The Cl0p ransomware group has claimed responsibility for a massive breach affecting 3.5 million individuals at the University of Phoenix.

  • The Connection: Threat actors exploited a zero-day vulnerability in the university's Oracle E-Business Suite (EBS) instance (specifically CVE-2025-61882)
  • The Scope: This is part of a global campaign targeting Oracle EBS environments. By gaining unauthenticated remote access to the financial application environment, Cl0p was able to exfiltrate names, SSNs, and banking details. Similar attacks have recently impacted Harvard and the University of Pennsylvania.

Training Byte

Social Post Pause

Vulnerability:

Real-time travel updates and location tagging expose physical security gaps, empty homes, and provide "proof of life" details that social engineers use to craft high-urgency scams targeting your family or colleagues.

Mitigation:

Wait until you have returned home to share vacation photos or "check-in" at locations. Keep your itinerary private and ensure your social media profiles are set to "Friends Only" to limit the audience of your personal data.

Career Development

CryptoHack

Learn about modern cryptography by solving a series of interactive puzzles and challenges. Get to know the ciphers and protocols that secure the digital world by breaking them. This starter course gets you up and running with CryptoHack. You'll learn to encode and decode data types that are commonly used in cryptography, master the XOR operation, and test your skills with complex puzzles.

📅 Self-Paced

💲 Free

Modernization and AI Insight

Zero Trust vs. Vendor Trust

Cybersecurity Intelligence

Recent data reveals that over 35% of all breaches in 2024 originated through third-party vendors. The "Vendor Trust" model, where a partner is granted broad access because of a signed contract, is failing. In 2025, true Zero Trust means treating vendors as Non-Human Identities (NHIs) that require continuous, session-based validation rather than one-time static permissions.
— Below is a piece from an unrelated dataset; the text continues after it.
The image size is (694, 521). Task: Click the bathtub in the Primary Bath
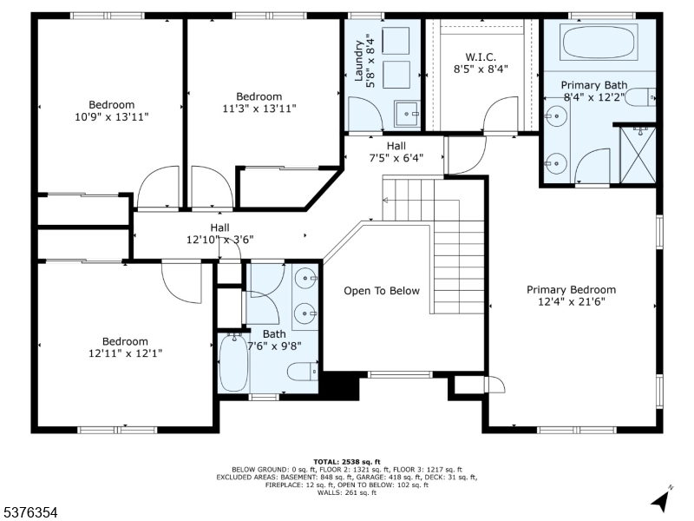click(x=599, y=42)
Looking Ahead to 2026: As we prepare to ring in the new year, make it a priority to aggressively audit and prune unnecessary vendor visibility. Don't carry legacy "implicit trust" into 2026. Start the year by implementing strictly scoped, time-bound access for every external partner, ensuring that your organization’s data, and your customers' privacy, is no longer a passenger on someone else's security journey.


Google Achieves 99.99% Fidelity on Quantum Processor

Quantum Zeitgeist

Google researchers have smashed a major bottleneck in quantum computing by reaching 99.99% fidelity in "magic states."

  • What it is: Magic states are the "quantum fuel" needed to perform complex gates (non-Clifford gates) that classical computers can't simulate
  • Why it matters: Previously, creating these states required massive "distillation factories" that wasted up to 99% of qubits. Google’s new cultivation technique reduces error by 40x while retaining 8% of attempts, drastically lowering the number of physical qubits needed to build a useful, fault-tolerant quantum computer.